*Quoted text:*
========================================

First the newer one - which was dead. This was really a practice run. Opening it up was simple enough. Couldn't find any contamination inside or anything which looked wrong.

Opened up the original remote and the innards were wet . I don't recall it suffering any spills but there was a lot of dampness between the key membrane and the circuit board. An obvious cause of the poor key response.

I had figured that the circuit board on the newer remote must be dead and I thought I'd take the older circuit board and transplant it into the newer remote. So I cleaned up the damp board and installed it in the newer remote shell. And it worked fine :up:. Then I thought I might as well install the newer, faulty circuit board in the older remote shell, to keep all the spare parts together. So I did that and - you can guess what's coming - the remote worked perfectly after reassembly.

I don't understand (a) why / how the older remote got its internals damp and (b) why the new remote died but its circuit board came back to life in the old remote shell. Anyway, I thought I'd share the strange saga with you lot .


----------



## Davyburns (Jan 7, 2004)

A tip you might or might not know, if you look at the emitter at the end of any remote through a camera phone, or any digital camera, you can see them light up when you press a button on the remote.
Its an easy way to check if your remote is sending


----------



## TCM2007 (Dec 25, 2006)

The tiVo remotes tend to fill up with damp gunge - I guess it's just sweat or maybe something teh batteries give off.

You can also find the the remotes "crash" and appear to die. I found putting the batteries in backwards for a second good aften shock them back into life.


----------



## BlackPrince (May 16, 2009)

Did you contact TivoHeaven about your failed remote from them?


----------



## digitaria (Aug 7, 2002)

No, I did not. I think it would have been out of warranty, but I didn't contact them, so I'm not complaining about them in any way.


----------



## BlackPrince (May 16, 2009)

digitaria said:


> I think it would have been out of warranty


After two months?


----------



## digitaria (Aug 7, 2002)

> Remotes / Power Supplies / RAM
> 
> These will be replaced without question if they arrive DOA or FOA and at our discretion, after inspection, if they fail within 30 days.


Yes, after 2 months.


----------



## BlackPrince (May 16, 2009)

Hmmm ... I wonder how they get round SOGA and the EU rules. I assumethere's a special case, for some reason.


----------



## TCM2007 (Dec 25, 2006)

I'm guessing Digitaria just couldn't be bothered to argue. Warranty or otherwise, if you buy a bit of kit like a remote that breaks after two months from any retailer you're entitled in law to a repair or replacement. TiVoHeaven can say what it likes on its website, but it doesn't effect your legal rights one iota. Pretty sure they have to pay for carriage too.


----------



## BlackPrince (May 16, 2009)

I suppose there are special rules for stuff that's clearance, second-hand, and so on.


----------



## TCM2007 (Dec 25, 2006)

Not particularly, unless you say before the purchase that something might be dodgy, i.e. "sold as seen".

Everyone should read this at school, retailers would get away with a lot less stuff:

http://www.which.co.uk/advice/understanding-the-sale-of-goods-act/index.jsp

I have no particular beef with TiVoHeaven, but a bunch of his T&Cs are, well I'll be generous and say they are unenforceable as they contradict the law of the land! Smaller retailers often think they can just make up T&Cs and don't know what the law is. Larger ones deliberately put up T&Cs which are beyond the law in the hope that people just read them and don't press a claim.

tThe one which most annoys me (and TivoHeaven is I'm afraid guilty here) is the "take it up with the manufacturer if it breaks" clause. The contract when you buy something is between you and the retailer, not the manufacturer.


----------

========================================

[Entries for locating words and elements]

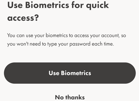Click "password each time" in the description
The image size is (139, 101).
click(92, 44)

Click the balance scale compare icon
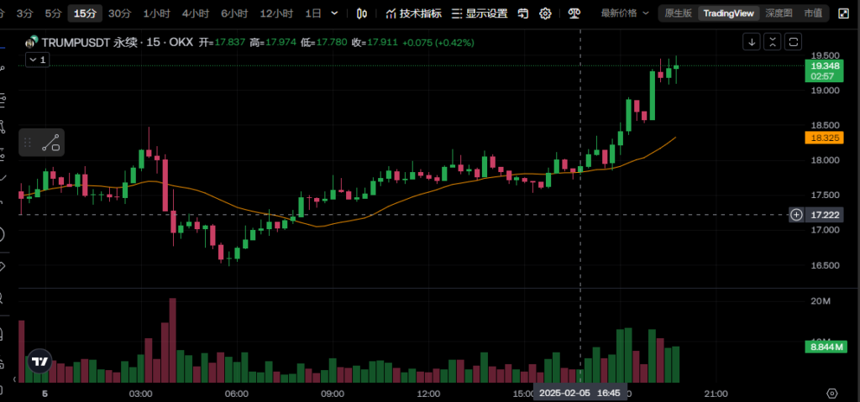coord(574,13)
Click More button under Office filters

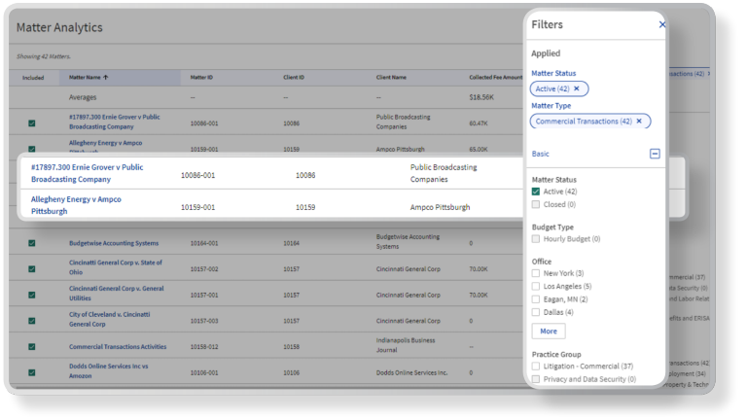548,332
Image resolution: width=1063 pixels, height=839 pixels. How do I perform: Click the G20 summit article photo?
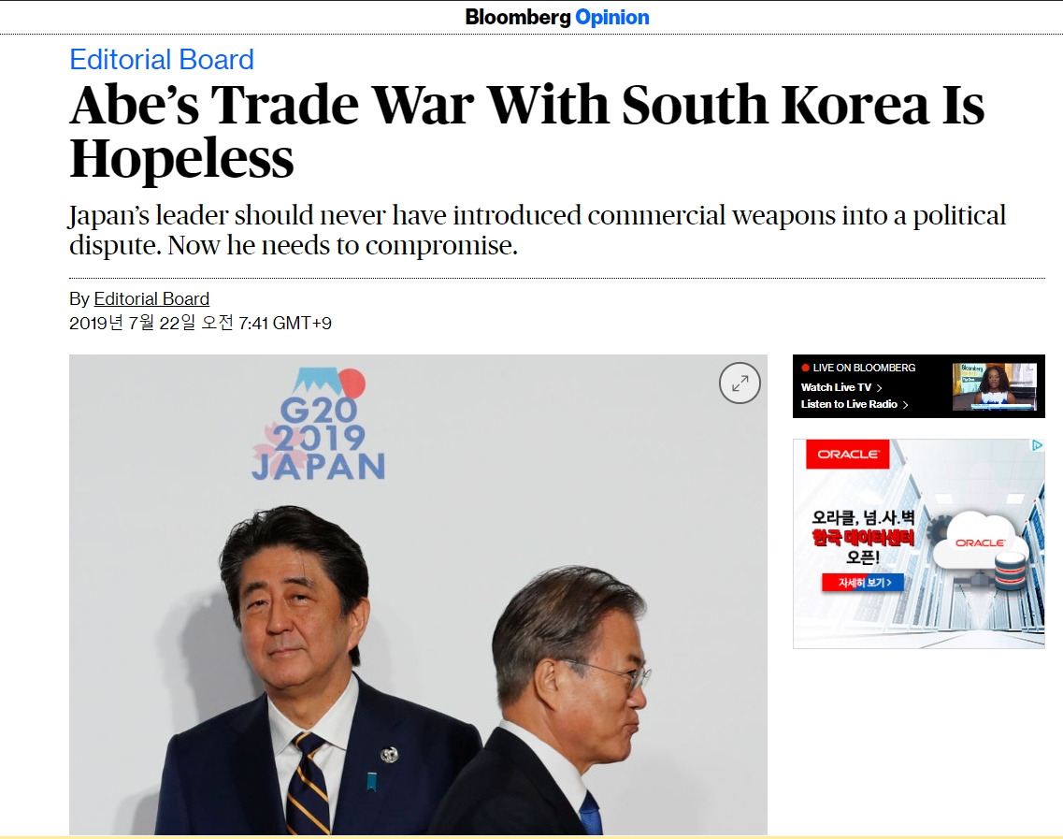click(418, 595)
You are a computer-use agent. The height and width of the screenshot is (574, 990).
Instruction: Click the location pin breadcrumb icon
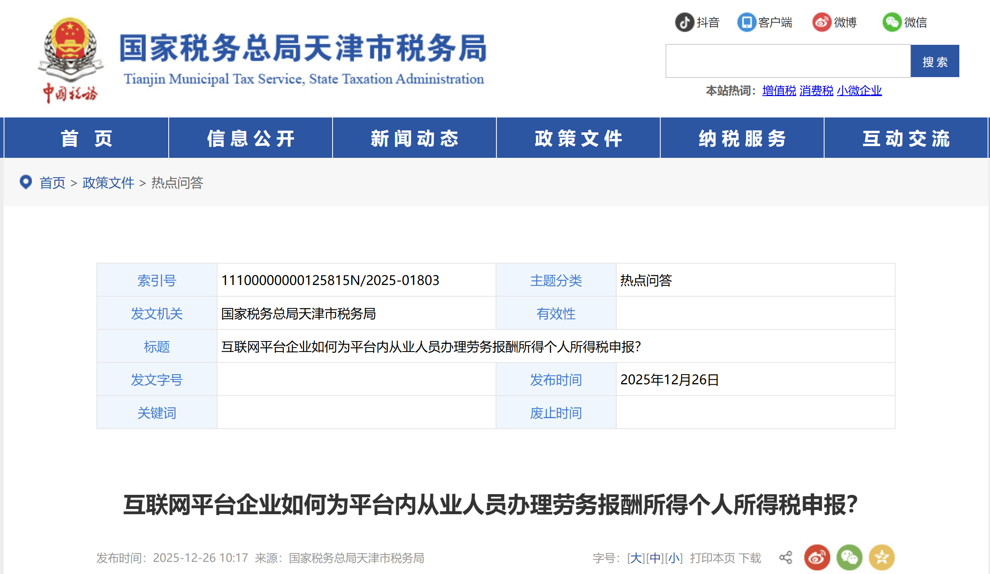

========================================

*Instructions:*
a. In the forum thread about the TiVo remotes, what was found between the key membrane and the circuit board of the original remote?
b. Set down word for word the stretch of the entries from the line that contains "Image resolution: width=1063" through the end of the entries, and leave out the pictures.

*Answers for the tasks:*
a. A lot of dampness.

b.
Image resolution: width=1063 pixels, height=839 pixels. How do I perform: Click the G20 summit article photo?
click(418, 595)
You are a computer-use agent. The height and width of the screenshot is (574, 990).
Instruction: Click the location pin breadcrumb icon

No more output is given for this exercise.